1. Het is slim om eerst even op te schrijven wat voors en tegens zijn, dan ga je kijken of je zelf voor of tegen bent.
2. Kies dan de drie beste argumenten eruit en kijk welke toelichting je er bij kan geven, dus hoe je het argument verder kan uitwerken.
3. Als je bijvoorbeeld voor de stelling bent, kies je ook 1 tegenargument uit. Die werk je ook uit, want dat zou de tegenpartij kunnen zeggen.
4. Dan ga je het tegenargument weerleggen. Als je het tegenargument niet weerlegt, dan is je tekst niet goed, want waarom zou je pleiten voor de tegenpartij? Als je het weerlegt, dan laat je zien dat de tegenpartij niets in te brengen heeft.

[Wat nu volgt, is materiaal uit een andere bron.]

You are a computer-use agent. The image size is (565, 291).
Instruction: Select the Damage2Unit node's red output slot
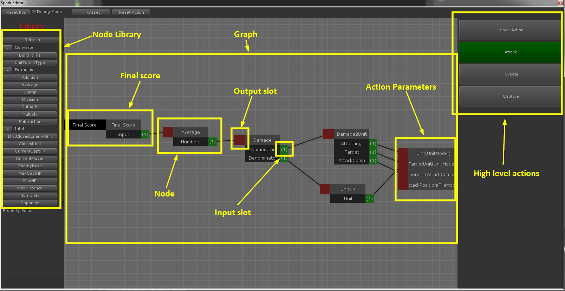329,134
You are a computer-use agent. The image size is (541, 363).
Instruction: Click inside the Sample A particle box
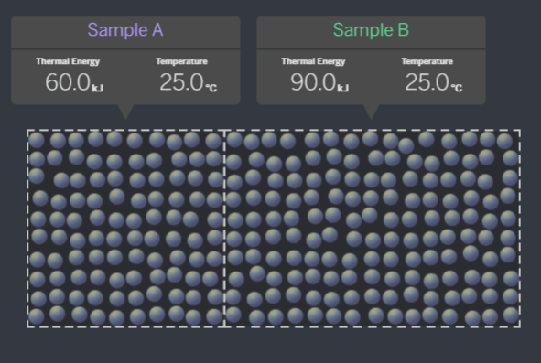click(x=126, y=229)
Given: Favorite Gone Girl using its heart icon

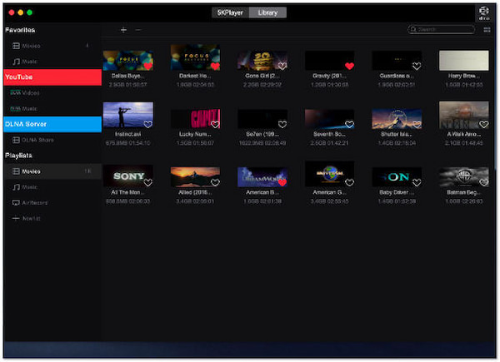Looking at the screenshot, I should pos(283,66).
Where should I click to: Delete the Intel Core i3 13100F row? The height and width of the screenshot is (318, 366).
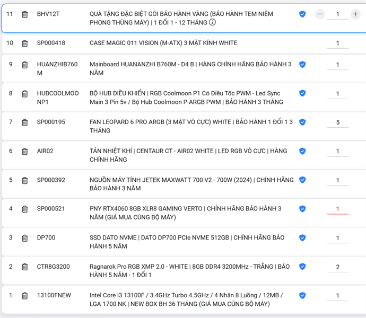point(25,295)
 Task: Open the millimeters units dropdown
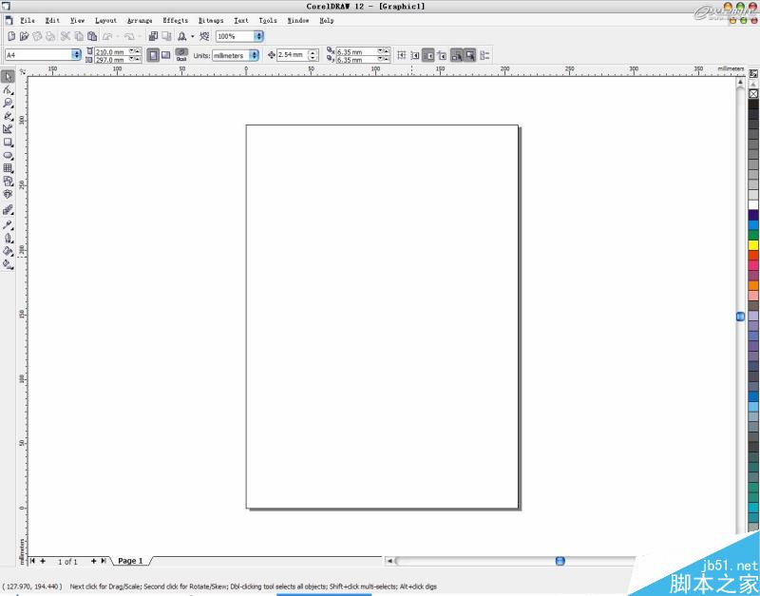point(253,55)
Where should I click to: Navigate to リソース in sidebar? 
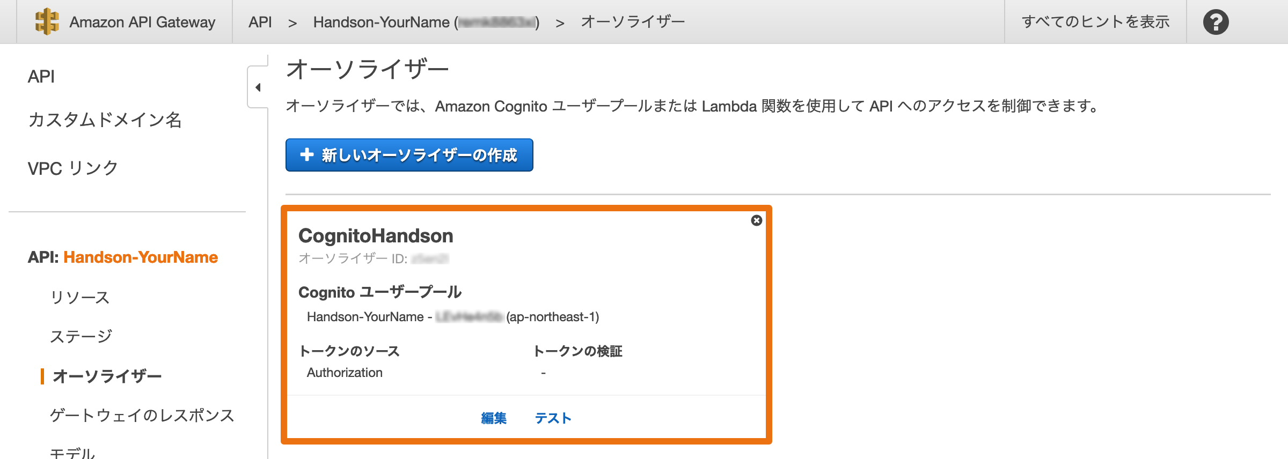point(80,297)
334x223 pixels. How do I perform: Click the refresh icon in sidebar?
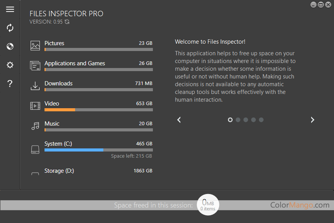[x=10, y=28]
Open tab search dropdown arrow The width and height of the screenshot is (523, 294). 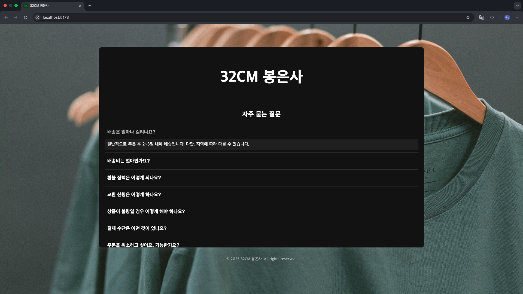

5. Als je al die argumenten hebt uitgewerkt, dan zet je ze in een logische volgorde onder elkaar. Nu ben je al bijna klaar!

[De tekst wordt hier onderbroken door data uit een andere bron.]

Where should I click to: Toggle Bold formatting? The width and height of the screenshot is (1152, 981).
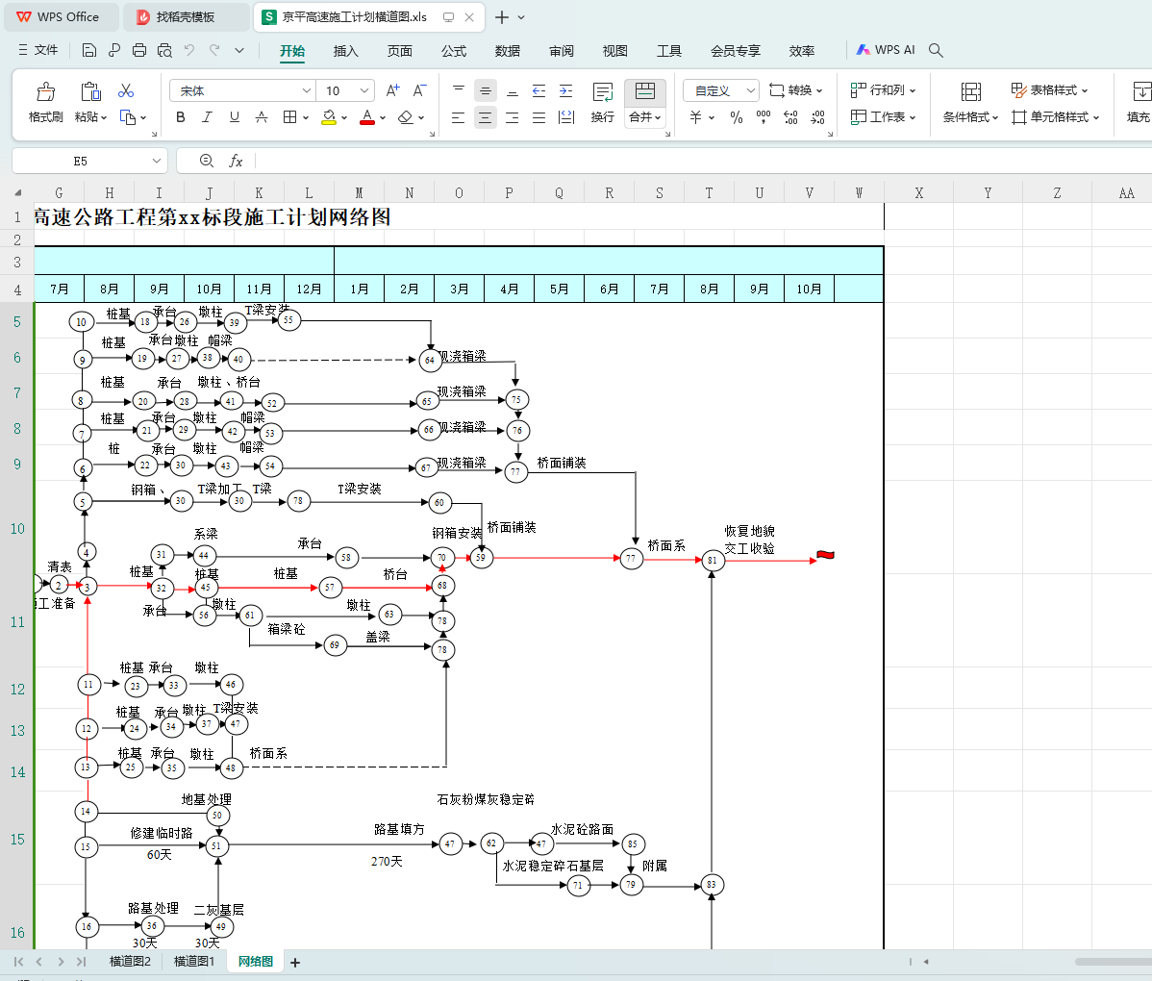180,117
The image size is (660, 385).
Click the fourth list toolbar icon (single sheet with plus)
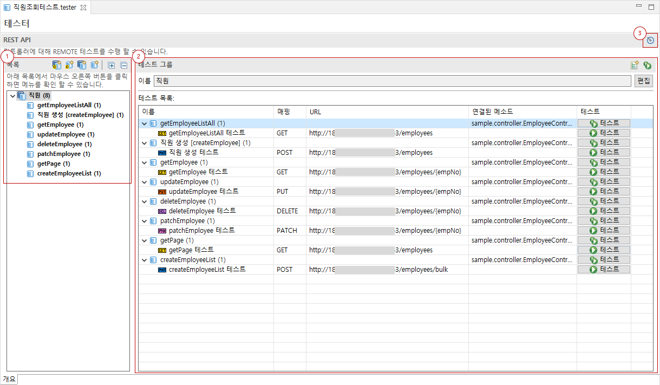(x=94, y=65)
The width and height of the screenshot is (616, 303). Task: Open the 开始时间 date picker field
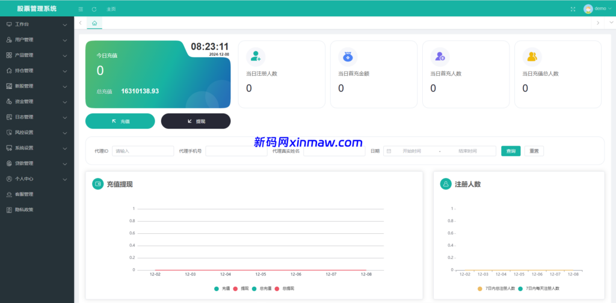click(411, 151)
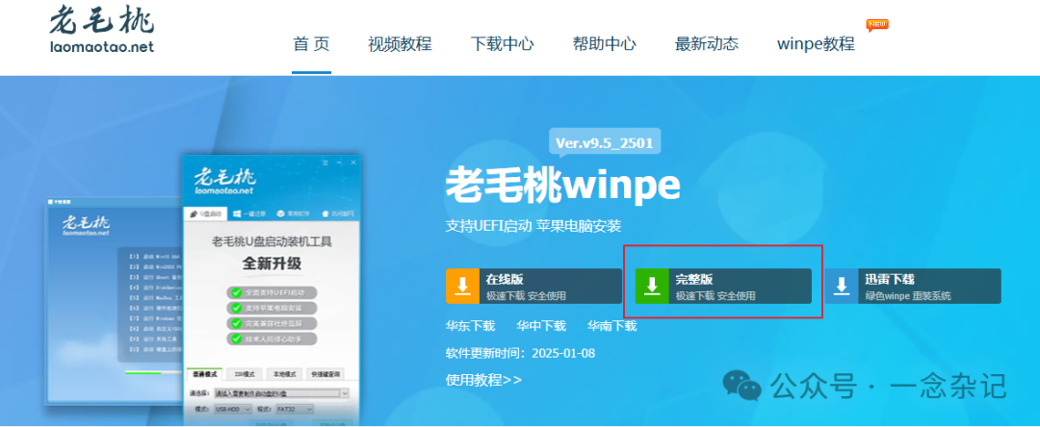Click the orange download icon for 在线版
The width and height of the screenshot is (1040, 427).
463,286
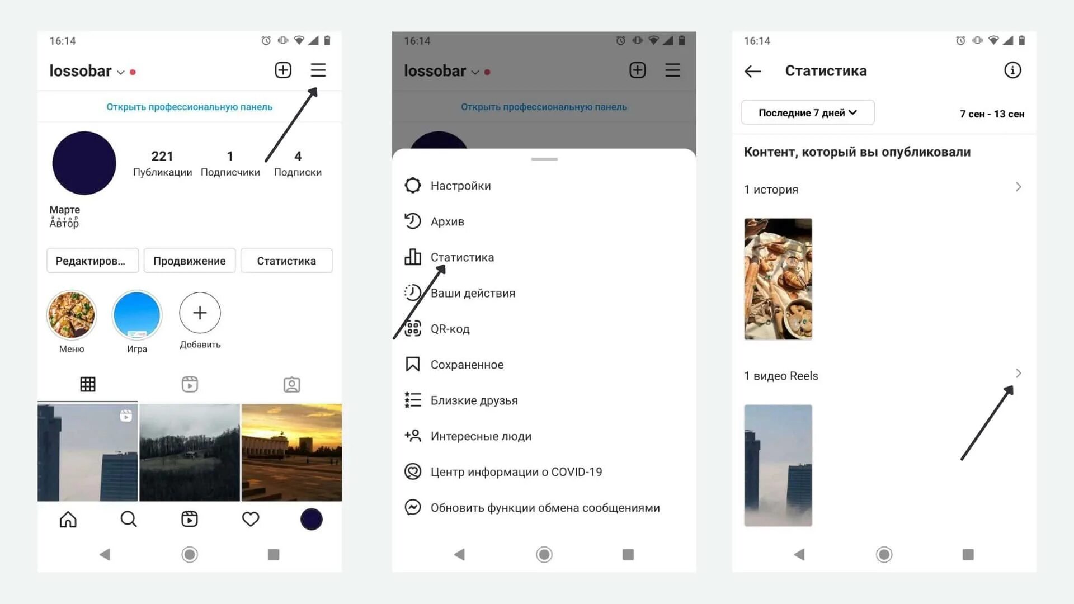1074x604 pixels.
Task: Click the Статистика button on profile
Action: [286, 260]
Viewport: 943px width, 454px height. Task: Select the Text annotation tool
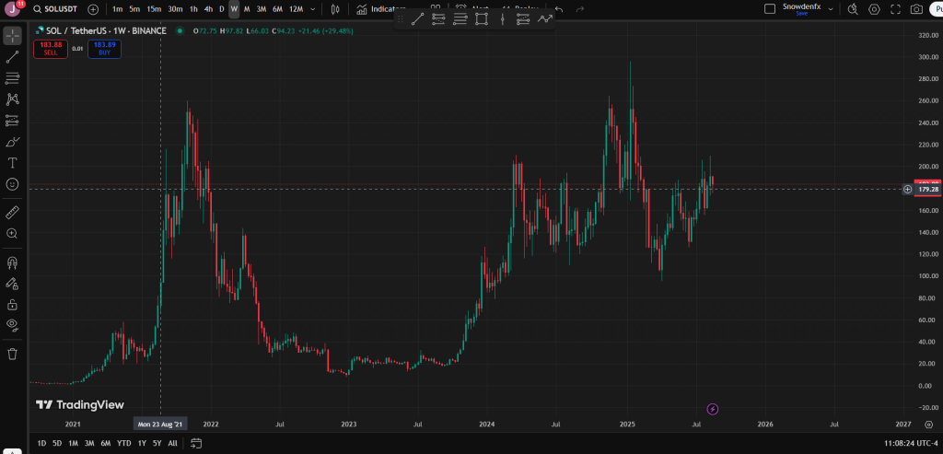(x=13, y=163)
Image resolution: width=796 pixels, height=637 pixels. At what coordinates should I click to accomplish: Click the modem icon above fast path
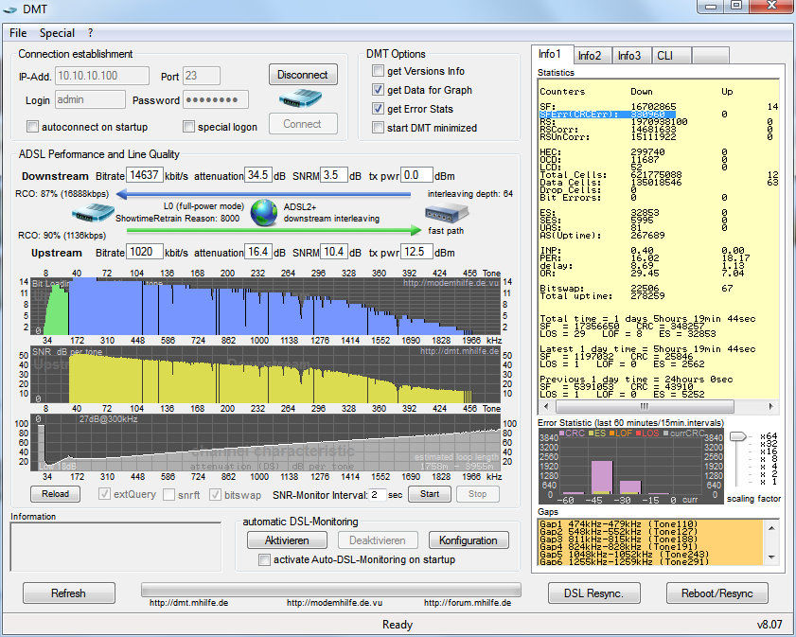(x=444, y=215)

6. Schrijf een inleiding. Zet daarin waarom je deze stelling moet doen (niet zeggen: omdat het moet voor school!) en wat je stelling is. Misschien kun je er nog een verhaaltje bijschrijven over hoe leuk of niet leuk tussenuren zijn. Dat verhaaltje hoeft niet lang te zijn.
7. Schrijf nu een slot. Benoem daarin kort nog je argumenten (andere bewoordingen, maar zonder toelichting) en probeer een goede laatste zin te maken, een zin waardoor iemand nog even nadenkt (als dat niet lukt is het geen ramp!)
8. Nu nog een leuke titel erboven
9. spelfouten? Zo niet, inleveren dat ding!
Nog 2 tips: Maak per argument een alinea, dat is erg overzichtelijk voor jezelf en voor je docent en begin iedere alinea met je argument (de kernzin... ken je het begrip?)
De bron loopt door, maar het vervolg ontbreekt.